Aggregated asset generation causes uncacheable assets

Created on 13 June 2024, 6 months ago
Updated 17 September 2024, 3 months ago

Problem/Motivation

Aggregated asset generation logic causes un-cacheable requests to css/jss assets. This is an issue for pages with cached html that may be linking to an old aggregated url causing lots of request to hit origin. It is also is a possible avenue for denial of service since uncached request will always hit origin.

Steps to reproduce

  1. Enable CSS/JS aggregation
  2. Load a page and let drupal generate aggregated css/js files.
  3. On browser network tab copy one of the aggregated CSS/JSS urls that Drupal generated, it should look something like files/css/css_cw9yM8X70Zs2GLF35wJCtMpiTHHIm47v2H8TlCp4tSc.css?delta=0&language=en&theme=yourtheme&include=saomehashedvalue
  4. Modify the request to use some random filenames for example files/css/css_someRandomFileName.css?delta=0&language=en&theme=yourtheme&include=saomehashedvalue
  5. Visit the modified path above and Drupal will respond with Cache-Control: private, no-store and will continue to do so

Proposed resolution

This seems to be caused by the changes introduced in https://www.drupal.org/node/3301716 specifically this part of the code
core/modules/system/src/Controller/AssetControllerBase.php Line 200-206

    if (hash_equals($generated_hash, $received_hash)) {
      $this->dumper->dumpToUri($data, $this->assetType, $uri);
    }
    return new Response($data, 200, [
      'Cache-control' => static::CACHE_CONTROL,
      'Content-Type' => $this->contentType,
    ]);

When the received URL hash (filename) doesn't match the drupal generated hash, drupal always responds with the aggregated file but with a no-store cache control. This seems to be because we want to "still serve aggregates that may be referenced in cached HTML." We should look over this use-case and adjust the logic to allow the assets to be cached.

🐛 Bug report
Status

Fixed

Version

10.3

Component
Asset library 

Last updated 1 day ago

No maintainer
Created by

🇺🇸United States hablat

Live updates comments and jobs are added and updated live.
Sign in to follow issues

Merge Requests

Comments & Activities

  • Issue created by @hablat
  • 🇺🇸United States hablat
  • 🇺🇸United States hablat

    Added a patch that redirects the old asset url to the new expected url. Should then lead to serving a valid file from the asset directory. Not sure if this is the right approach, but working for us so far.

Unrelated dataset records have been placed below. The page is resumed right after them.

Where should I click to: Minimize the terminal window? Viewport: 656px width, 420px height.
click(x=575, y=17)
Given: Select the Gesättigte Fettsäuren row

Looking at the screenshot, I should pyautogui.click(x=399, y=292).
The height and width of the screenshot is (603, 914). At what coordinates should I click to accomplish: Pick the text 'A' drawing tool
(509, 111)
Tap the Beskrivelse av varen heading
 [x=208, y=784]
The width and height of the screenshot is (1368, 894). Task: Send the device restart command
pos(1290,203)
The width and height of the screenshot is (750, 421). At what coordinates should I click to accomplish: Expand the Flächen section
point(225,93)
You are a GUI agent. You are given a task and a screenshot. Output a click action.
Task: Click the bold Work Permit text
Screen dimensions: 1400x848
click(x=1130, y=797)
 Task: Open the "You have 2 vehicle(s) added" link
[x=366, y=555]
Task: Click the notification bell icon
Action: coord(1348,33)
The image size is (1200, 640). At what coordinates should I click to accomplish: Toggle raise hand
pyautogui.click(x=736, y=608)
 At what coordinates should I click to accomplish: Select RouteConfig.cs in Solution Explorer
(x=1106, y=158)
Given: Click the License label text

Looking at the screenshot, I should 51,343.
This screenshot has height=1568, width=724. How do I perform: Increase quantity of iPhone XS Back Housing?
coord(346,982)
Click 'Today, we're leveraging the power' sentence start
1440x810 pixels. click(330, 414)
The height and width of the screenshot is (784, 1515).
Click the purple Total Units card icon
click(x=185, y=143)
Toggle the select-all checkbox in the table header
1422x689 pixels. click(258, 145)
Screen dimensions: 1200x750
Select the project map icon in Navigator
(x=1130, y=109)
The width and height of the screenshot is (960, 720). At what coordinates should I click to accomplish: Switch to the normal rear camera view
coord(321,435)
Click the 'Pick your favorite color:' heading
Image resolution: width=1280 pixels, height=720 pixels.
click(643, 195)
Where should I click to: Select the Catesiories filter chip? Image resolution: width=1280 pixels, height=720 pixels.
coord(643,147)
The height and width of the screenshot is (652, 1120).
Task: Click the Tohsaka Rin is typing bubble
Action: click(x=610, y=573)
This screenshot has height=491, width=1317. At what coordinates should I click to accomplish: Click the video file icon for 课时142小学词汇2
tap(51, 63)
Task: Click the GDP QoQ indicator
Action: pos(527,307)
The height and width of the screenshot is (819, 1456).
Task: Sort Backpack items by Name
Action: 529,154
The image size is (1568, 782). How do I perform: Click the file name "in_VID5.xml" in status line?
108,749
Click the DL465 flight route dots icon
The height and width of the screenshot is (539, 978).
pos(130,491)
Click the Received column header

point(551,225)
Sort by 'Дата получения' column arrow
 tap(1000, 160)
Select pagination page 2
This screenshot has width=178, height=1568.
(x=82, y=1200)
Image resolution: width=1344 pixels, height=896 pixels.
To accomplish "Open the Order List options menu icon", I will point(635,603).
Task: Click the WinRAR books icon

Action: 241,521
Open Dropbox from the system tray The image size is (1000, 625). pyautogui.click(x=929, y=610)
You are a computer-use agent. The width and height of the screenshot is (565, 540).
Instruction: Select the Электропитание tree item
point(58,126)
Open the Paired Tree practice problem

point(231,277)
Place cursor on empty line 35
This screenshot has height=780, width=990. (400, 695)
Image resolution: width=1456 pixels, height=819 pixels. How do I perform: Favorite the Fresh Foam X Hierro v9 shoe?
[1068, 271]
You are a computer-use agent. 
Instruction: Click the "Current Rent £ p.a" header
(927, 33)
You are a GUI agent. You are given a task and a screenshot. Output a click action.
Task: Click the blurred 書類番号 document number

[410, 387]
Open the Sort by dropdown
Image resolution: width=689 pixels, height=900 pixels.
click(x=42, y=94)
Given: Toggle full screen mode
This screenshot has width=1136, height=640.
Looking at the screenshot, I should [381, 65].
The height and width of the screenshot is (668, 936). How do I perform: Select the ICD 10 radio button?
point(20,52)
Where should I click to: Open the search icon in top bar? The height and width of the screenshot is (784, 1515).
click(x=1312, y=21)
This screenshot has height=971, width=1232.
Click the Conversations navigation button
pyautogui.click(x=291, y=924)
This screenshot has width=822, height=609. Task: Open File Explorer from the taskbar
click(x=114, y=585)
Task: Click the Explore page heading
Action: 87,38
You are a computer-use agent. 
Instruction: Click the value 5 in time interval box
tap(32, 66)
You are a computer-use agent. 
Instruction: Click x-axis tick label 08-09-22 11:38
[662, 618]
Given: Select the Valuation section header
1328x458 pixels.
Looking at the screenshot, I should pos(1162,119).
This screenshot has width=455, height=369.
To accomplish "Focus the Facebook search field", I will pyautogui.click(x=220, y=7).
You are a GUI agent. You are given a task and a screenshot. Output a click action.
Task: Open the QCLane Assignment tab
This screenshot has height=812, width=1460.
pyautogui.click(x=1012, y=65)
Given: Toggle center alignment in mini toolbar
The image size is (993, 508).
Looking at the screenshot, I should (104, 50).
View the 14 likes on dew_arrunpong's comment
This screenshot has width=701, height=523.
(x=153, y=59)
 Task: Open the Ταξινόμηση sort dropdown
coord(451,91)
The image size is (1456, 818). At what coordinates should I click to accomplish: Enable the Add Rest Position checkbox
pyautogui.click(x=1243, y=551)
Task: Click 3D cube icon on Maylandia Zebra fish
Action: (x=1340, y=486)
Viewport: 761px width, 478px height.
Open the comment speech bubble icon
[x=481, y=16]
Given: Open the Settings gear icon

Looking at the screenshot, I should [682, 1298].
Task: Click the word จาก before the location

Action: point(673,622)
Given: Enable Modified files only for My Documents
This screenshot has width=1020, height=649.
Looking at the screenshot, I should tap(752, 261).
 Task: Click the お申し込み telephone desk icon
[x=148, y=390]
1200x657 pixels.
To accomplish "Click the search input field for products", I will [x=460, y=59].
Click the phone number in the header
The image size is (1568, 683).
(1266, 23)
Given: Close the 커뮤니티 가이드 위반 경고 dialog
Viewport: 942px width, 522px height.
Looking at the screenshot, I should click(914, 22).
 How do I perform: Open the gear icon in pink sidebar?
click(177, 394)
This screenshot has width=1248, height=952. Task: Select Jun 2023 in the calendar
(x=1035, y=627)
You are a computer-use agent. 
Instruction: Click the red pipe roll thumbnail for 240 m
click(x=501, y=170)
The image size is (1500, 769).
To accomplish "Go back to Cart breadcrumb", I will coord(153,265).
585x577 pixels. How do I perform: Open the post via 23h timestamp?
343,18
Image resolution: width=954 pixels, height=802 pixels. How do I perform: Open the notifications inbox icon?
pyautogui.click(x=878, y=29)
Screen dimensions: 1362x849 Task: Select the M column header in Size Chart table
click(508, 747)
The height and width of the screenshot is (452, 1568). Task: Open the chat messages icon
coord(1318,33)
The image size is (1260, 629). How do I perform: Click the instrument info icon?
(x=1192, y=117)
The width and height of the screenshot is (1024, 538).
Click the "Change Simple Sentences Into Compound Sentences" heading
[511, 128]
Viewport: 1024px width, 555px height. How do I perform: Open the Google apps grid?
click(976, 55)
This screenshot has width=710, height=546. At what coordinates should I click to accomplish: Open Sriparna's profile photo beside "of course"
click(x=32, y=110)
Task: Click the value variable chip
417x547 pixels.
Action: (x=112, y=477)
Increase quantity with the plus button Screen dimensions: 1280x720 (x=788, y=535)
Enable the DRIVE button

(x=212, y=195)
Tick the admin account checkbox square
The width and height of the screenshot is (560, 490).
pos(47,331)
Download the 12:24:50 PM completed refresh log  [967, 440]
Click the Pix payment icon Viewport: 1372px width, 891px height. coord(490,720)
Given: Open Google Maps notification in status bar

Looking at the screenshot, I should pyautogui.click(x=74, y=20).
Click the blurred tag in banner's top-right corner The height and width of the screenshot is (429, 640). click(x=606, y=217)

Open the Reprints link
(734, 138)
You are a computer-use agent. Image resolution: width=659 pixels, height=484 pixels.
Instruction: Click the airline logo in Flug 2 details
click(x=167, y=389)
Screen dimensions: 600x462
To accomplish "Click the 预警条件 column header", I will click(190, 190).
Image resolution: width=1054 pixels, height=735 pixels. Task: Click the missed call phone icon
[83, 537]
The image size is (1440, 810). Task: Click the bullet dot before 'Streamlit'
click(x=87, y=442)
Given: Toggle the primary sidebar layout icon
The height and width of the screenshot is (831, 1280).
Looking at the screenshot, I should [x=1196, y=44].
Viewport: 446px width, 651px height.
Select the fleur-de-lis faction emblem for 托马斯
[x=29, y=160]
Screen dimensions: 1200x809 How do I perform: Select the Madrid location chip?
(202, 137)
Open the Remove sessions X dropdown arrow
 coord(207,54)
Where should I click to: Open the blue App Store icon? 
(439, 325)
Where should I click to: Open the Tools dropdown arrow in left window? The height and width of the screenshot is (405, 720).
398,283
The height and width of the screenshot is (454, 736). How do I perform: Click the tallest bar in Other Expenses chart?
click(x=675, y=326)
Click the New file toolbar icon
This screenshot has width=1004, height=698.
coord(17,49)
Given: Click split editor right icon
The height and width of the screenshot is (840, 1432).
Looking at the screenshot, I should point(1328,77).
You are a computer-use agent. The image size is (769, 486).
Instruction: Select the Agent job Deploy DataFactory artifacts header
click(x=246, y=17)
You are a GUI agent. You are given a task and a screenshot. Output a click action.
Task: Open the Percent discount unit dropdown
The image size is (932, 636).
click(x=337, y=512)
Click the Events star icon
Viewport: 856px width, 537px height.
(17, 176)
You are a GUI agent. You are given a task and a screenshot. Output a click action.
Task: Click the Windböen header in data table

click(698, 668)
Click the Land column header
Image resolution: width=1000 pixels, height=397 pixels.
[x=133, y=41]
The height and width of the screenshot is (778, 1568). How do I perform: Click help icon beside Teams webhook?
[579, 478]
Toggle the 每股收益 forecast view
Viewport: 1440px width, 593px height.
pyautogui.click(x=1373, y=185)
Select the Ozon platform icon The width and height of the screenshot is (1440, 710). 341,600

  • Open in Jenkins → Open on Drupal.org →
    Environment: PHP 8.1 & MySQL 5.7
    last update 6 months ago
    29,687 pass, 2 fail
  • Use merge requests please. Is there really no existing bug report for this in the asset library system? There were a few originating from the recent change.

  • 🇺🇸United States hablat

    Looks like there are some test scripts that still expect an private no-store for aggregated assets. May need to have them adjusted as well.

    I did look around and there were some issue potentially related, but did not find anything dealing with this. The closest is the related issue #3427916 which seems to be tackling this through .htaccess change.

    I'll work on getting MR with the test script adjustments as well

  • 🇺🇸United States hablat
  • Pipeline finished with Failed
    6 months ago
    Total: 190s
    #201123
  • 🇺🇸United States hablat

    Created an MR and hid the patch. Also changed to apply to the main 11.x branch

  • Pipeline finished with Success
    6 months ago
    Total: 511s
    #201134
  • Pipeline finished with Success
    6 months ago
    Total: 512s
    #201218
  • Pipeline finished with Canceled
    6 months ago
    Total: 308s
    #201254
  • Pipeline finished with Success
    6 months ago
    Total: 584s
    #201260
  • Status changed to Needs review 4 months ago
  • 🇬🇧United Kingdom catch

    This is a good idea, only one thing I'm concerned about:

    The main situation this logic is intended to support is within the first few days after a new code deployment. What happens if someone deploys some code that only changes e.g. a CSS library from a theme, then reverts it again?

    e.g.

    Original state: Hash A
    Deploy 1: Hash B.
    Deploy 2: Hash A.

    In this case after the first deployment, a CDN could cache redirects from hash A to hash B, and then after the second deployment, if someone gets that cached redirect, they'll hit the URL for hash B and get redirected to back to hash A in an infinite loop.

    This is much more of an edge case than the current issue, but should we set a shorter TTL on the response like 10 minutes or 1 hour?

  • 🇺🇸United States hablat

    We're not too keen on having Drupal dictate the cache headers/ttl. It's what got us in trouble the first time around. I think in that scenario it should be dealt on the CDN level. Configure CDN to have lower ttls on asset paths/redirects, expire cache after deployment, etc.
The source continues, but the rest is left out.